-- begin Provided records --
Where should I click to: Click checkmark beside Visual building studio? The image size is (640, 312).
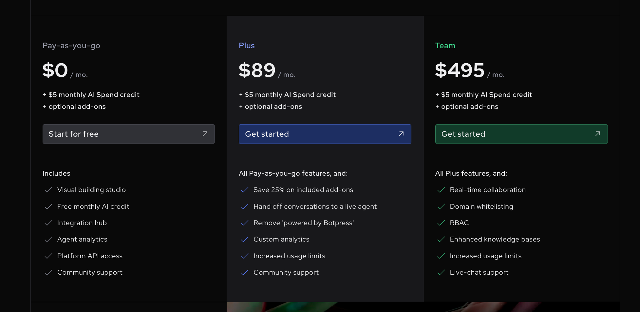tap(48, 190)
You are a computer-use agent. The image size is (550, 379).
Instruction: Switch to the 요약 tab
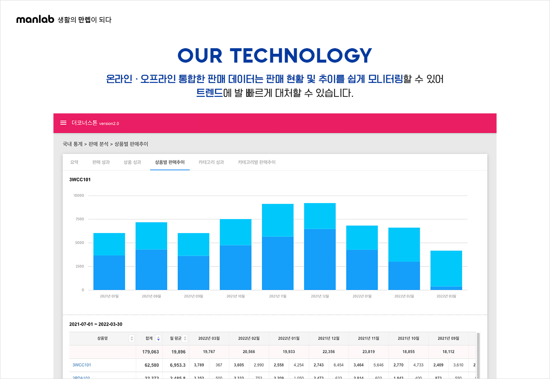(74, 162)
-- end Provided records --
-- begin Provided records --
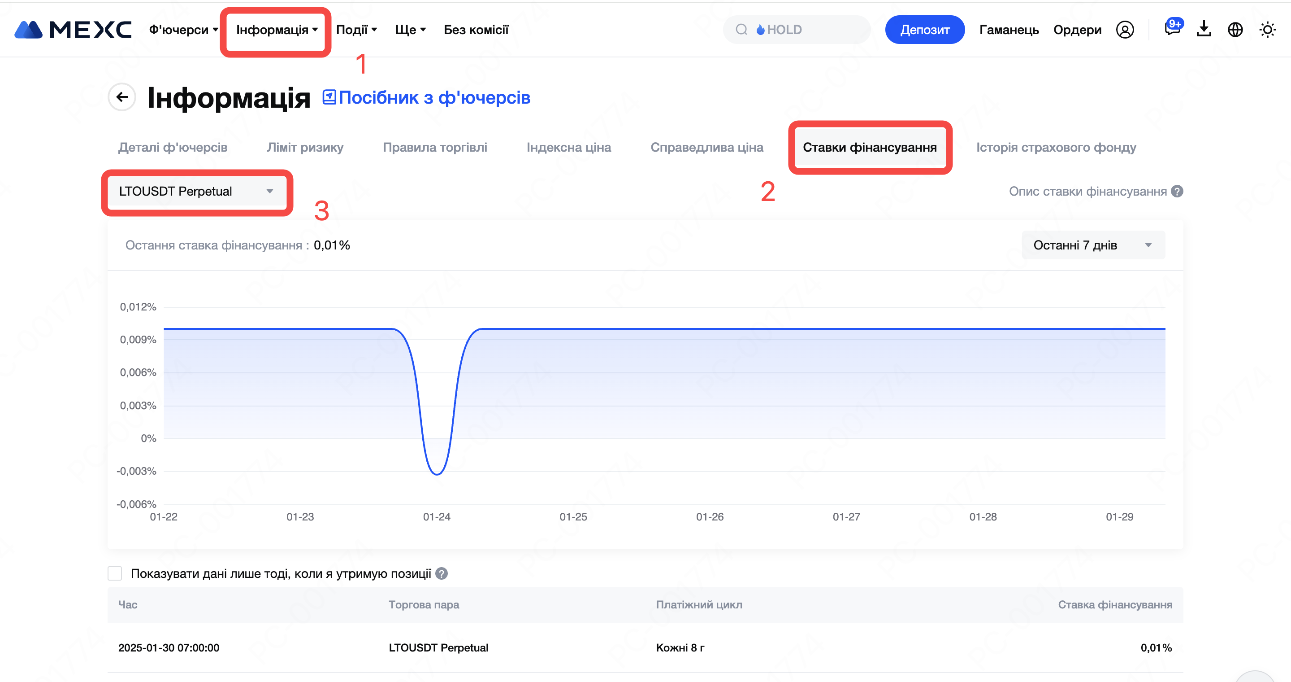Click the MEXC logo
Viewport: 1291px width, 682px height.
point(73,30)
-- end Provided records --
- **Task instructions**:
Count the lines in the rows above that contain the word "size", and reply with only the number.

- **Full answer**:
2